03:42 PM on 08/26/2011
Your point is well taken, I agree with you, this was not the same as not hiring the unemployed, not by a long shot and to use it as an example of this is just showing how the extent that the writers from the HP will go to make a point, their are many good example of this and they should not have used this one, good pick up.
04:06 PM on 08/13/2011
Such discrimination will be very entertaining when it leads to their company's demise. The firings and layoffs were composed not only of their less productive employees, but also those that simply annoyed them. That last group is the means of their undoing. Companies still hire and maintain personnel based on whether they like and get along with people, a main component of this is simple compliance, no matter what. A good chunk of those that rub them the wrong way simply have a dissenting view, and many times it is the right view which makes it hard for them to give that up.
Case in point, there's no acceptance of competent bankers on Wall Street. Competent bankers are forced to take positions at smaller regional and local banks. You can recognize them as they are the few banks that are still actually solvent and are not playing "extend and pretend".
Other evidence are the plagues of ISO 900x, blackbelt, kanban, etc. It is ok to take elements of such programs as they fit your organization, but to run a business based on a completely canned system kills any innovation and actually works against quality and efficiency. It's a case of social pressure and uniform documentation taking precedence over profits, best business practices and most times common sense. With business going bureaucratic and government sold to the highest bidder, there's little hope of recovery until we've scraped absolute bottom.
alunsulen
Digging the liberal hatred!
11:09 AM on 08/14/2011
It is more likely to lead to the lib's demise than the company's :P
04:56 PM on 08/14/2011
lib? If you mean liberal by that, you could not be more off the mark.

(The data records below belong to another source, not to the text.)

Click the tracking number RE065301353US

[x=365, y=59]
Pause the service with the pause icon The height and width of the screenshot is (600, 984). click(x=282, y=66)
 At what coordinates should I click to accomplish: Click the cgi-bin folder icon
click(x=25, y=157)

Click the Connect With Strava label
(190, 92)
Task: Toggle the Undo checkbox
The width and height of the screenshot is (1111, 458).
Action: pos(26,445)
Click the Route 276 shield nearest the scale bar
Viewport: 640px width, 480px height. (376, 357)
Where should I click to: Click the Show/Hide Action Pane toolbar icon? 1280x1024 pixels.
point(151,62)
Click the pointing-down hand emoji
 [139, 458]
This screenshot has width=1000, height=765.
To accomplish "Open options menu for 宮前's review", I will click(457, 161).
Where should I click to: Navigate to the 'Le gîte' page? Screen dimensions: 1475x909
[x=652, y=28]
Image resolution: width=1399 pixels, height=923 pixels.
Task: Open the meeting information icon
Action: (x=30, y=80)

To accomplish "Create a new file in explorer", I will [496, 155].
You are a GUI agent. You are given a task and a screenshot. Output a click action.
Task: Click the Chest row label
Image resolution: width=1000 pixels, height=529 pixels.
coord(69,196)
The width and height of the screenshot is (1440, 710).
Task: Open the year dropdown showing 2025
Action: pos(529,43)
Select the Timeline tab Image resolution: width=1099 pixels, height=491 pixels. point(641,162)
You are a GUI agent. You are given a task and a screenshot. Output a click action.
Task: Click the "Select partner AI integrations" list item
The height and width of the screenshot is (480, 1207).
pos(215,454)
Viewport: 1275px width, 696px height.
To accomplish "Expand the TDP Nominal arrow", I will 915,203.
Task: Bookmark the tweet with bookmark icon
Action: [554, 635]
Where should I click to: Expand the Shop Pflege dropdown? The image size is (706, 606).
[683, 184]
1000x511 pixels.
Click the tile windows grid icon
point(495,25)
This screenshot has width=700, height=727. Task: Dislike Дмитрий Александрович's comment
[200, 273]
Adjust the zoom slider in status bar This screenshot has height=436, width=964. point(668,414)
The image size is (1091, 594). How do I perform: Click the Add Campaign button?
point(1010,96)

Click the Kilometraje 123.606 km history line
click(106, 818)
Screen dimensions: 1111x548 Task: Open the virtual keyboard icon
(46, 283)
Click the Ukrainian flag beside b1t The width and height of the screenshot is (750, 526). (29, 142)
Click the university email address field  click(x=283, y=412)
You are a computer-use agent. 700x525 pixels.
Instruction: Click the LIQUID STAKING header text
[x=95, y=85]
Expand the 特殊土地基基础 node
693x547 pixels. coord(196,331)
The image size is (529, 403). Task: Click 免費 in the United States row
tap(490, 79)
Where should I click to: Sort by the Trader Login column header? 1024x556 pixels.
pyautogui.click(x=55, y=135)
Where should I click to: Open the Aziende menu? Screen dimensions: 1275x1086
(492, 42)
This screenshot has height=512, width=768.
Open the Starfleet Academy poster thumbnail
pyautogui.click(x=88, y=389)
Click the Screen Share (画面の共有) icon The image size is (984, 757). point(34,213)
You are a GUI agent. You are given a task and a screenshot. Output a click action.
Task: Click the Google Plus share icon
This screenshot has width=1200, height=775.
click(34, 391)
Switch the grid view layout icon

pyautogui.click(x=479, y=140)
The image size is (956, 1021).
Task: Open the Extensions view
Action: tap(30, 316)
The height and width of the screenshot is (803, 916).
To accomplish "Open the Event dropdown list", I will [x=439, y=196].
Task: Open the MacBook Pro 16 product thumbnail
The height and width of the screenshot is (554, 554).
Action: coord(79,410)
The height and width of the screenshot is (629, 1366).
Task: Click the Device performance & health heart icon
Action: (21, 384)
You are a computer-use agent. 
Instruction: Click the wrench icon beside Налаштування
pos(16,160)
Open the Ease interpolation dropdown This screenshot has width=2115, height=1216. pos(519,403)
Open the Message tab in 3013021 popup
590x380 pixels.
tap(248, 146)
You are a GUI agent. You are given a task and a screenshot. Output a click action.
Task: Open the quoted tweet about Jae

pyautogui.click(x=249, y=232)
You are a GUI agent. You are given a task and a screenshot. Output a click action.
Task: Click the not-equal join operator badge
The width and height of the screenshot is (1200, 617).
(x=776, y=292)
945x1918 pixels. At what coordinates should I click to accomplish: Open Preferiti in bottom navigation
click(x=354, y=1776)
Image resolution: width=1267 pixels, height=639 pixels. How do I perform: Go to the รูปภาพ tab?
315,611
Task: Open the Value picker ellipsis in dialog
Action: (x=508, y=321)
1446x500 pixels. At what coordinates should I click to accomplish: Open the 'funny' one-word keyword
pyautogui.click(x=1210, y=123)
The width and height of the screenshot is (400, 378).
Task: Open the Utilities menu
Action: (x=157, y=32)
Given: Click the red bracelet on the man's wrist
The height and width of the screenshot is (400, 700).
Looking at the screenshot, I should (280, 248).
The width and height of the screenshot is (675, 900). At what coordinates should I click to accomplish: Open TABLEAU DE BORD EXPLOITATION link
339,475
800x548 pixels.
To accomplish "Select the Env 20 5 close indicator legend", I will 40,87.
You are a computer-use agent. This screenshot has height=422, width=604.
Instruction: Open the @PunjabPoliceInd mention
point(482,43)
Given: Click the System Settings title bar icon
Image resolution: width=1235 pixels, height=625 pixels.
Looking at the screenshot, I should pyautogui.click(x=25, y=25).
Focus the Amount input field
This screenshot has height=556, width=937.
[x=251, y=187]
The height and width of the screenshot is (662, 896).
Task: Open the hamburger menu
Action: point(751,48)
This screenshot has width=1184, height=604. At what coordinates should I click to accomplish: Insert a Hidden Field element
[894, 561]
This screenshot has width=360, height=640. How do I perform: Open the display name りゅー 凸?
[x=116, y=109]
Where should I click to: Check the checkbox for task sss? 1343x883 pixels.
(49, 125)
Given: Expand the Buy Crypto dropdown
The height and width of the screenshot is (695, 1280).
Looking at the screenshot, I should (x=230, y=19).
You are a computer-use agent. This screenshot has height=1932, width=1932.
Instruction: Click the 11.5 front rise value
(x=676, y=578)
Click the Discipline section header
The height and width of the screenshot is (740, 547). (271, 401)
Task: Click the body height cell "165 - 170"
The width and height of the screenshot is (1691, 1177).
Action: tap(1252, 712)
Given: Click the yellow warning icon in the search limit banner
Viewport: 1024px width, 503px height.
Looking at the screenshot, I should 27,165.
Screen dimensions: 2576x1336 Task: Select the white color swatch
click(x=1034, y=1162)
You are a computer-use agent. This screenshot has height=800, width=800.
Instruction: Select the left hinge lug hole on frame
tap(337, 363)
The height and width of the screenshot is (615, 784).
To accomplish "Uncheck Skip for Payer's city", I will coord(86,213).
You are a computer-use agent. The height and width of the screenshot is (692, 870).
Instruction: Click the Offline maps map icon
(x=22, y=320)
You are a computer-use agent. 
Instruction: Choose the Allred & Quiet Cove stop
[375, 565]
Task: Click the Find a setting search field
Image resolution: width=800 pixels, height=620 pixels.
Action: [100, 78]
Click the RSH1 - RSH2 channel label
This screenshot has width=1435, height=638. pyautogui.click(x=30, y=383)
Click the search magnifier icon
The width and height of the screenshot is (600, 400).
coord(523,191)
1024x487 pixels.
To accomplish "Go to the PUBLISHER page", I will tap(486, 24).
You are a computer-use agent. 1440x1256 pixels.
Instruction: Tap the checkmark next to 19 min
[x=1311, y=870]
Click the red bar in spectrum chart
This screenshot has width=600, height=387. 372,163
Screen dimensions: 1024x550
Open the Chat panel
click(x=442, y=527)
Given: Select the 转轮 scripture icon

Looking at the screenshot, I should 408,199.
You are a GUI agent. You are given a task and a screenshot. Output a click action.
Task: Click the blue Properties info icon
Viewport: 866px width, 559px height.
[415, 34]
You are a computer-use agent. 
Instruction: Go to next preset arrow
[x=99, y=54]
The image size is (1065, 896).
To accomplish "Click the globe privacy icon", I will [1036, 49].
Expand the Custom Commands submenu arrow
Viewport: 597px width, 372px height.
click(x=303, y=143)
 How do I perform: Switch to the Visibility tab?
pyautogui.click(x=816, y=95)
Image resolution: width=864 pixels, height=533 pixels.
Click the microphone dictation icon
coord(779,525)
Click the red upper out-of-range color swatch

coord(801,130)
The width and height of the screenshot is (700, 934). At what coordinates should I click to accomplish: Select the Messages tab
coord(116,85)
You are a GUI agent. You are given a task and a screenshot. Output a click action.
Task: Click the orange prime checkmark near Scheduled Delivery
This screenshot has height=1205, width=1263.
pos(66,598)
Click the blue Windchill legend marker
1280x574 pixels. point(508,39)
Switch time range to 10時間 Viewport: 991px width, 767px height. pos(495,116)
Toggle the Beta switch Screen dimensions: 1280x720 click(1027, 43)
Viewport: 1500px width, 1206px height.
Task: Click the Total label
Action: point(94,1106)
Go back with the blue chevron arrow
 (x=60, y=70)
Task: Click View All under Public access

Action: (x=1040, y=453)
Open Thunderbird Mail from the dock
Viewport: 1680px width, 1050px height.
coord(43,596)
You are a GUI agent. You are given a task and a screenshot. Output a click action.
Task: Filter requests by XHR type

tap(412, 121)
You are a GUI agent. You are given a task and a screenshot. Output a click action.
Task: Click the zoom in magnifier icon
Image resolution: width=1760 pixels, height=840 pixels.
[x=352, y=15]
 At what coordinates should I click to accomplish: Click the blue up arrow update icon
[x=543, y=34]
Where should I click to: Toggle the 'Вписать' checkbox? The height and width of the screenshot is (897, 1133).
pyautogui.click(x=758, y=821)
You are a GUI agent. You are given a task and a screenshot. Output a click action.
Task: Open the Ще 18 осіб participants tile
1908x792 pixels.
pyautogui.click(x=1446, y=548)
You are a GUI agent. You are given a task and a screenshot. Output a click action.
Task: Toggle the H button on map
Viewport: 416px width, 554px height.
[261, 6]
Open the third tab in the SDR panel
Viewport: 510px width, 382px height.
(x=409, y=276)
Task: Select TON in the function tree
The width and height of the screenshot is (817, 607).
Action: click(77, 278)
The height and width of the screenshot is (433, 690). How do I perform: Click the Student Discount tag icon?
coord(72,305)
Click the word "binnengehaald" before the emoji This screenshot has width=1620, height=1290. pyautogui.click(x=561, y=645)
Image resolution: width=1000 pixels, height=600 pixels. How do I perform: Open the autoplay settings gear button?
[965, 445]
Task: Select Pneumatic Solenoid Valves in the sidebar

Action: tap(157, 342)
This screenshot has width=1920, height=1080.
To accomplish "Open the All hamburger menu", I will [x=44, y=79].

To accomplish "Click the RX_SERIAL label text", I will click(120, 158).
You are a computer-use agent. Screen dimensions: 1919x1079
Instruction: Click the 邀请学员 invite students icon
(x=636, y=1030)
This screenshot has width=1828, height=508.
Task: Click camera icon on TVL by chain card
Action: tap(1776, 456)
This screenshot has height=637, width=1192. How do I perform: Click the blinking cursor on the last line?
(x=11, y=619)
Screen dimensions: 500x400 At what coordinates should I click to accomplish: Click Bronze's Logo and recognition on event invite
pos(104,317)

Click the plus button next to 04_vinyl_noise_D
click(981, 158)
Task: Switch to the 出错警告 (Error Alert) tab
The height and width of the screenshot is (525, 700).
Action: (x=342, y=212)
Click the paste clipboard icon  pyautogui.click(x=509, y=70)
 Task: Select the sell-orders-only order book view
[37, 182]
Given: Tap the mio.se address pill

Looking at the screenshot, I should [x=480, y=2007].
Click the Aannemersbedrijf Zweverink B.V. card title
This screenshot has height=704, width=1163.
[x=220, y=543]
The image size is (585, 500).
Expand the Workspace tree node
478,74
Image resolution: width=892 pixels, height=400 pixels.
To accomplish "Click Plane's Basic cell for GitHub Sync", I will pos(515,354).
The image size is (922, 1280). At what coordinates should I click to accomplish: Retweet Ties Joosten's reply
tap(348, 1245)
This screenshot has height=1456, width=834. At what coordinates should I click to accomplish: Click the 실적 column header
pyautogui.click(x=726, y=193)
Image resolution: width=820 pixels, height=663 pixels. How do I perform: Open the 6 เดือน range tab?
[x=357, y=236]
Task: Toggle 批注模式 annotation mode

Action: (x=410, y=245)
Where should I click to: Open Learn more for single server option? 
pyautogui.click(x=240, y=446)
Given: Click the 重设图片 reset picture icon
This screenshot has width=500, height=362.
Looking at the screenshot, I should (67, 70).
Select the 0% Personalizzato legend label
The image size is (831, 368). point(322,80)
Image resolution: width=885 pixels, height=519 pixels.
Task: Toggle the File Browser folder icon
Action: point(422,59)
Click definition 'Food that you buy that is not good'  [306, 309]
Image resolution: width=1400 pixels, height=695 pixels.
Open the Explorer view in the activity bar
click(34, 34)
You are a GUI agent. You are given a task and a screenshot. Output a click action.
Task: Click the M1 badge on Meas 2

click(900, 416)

Anyway, when companies are forced to really get efficient to maintain profits in a shrinking economy, those that ditch the social club aspect and go for output per employee are those that are going to survive. The demise part comes when competitors scoop them up. I worked for a company and we got prototypes down to between same day and 3 weeks lead depending on how much specialized tooling was required. This was a 3 - 6 month improvement over competitors that did everything by the book. Documentation was as needed and only needed signed off by one person. That is the type of efficiency that will eat competitors for lunch. Sadly, when this plant started to really up production and profits it attracted the attention of the head corporate office. Now this plant went "corporate" and it's a backwards, stagnant money losing endeavor that involves a lot of afternoon golf. Glad I got out before it's death/zombification really got going, would have been too sad to watch.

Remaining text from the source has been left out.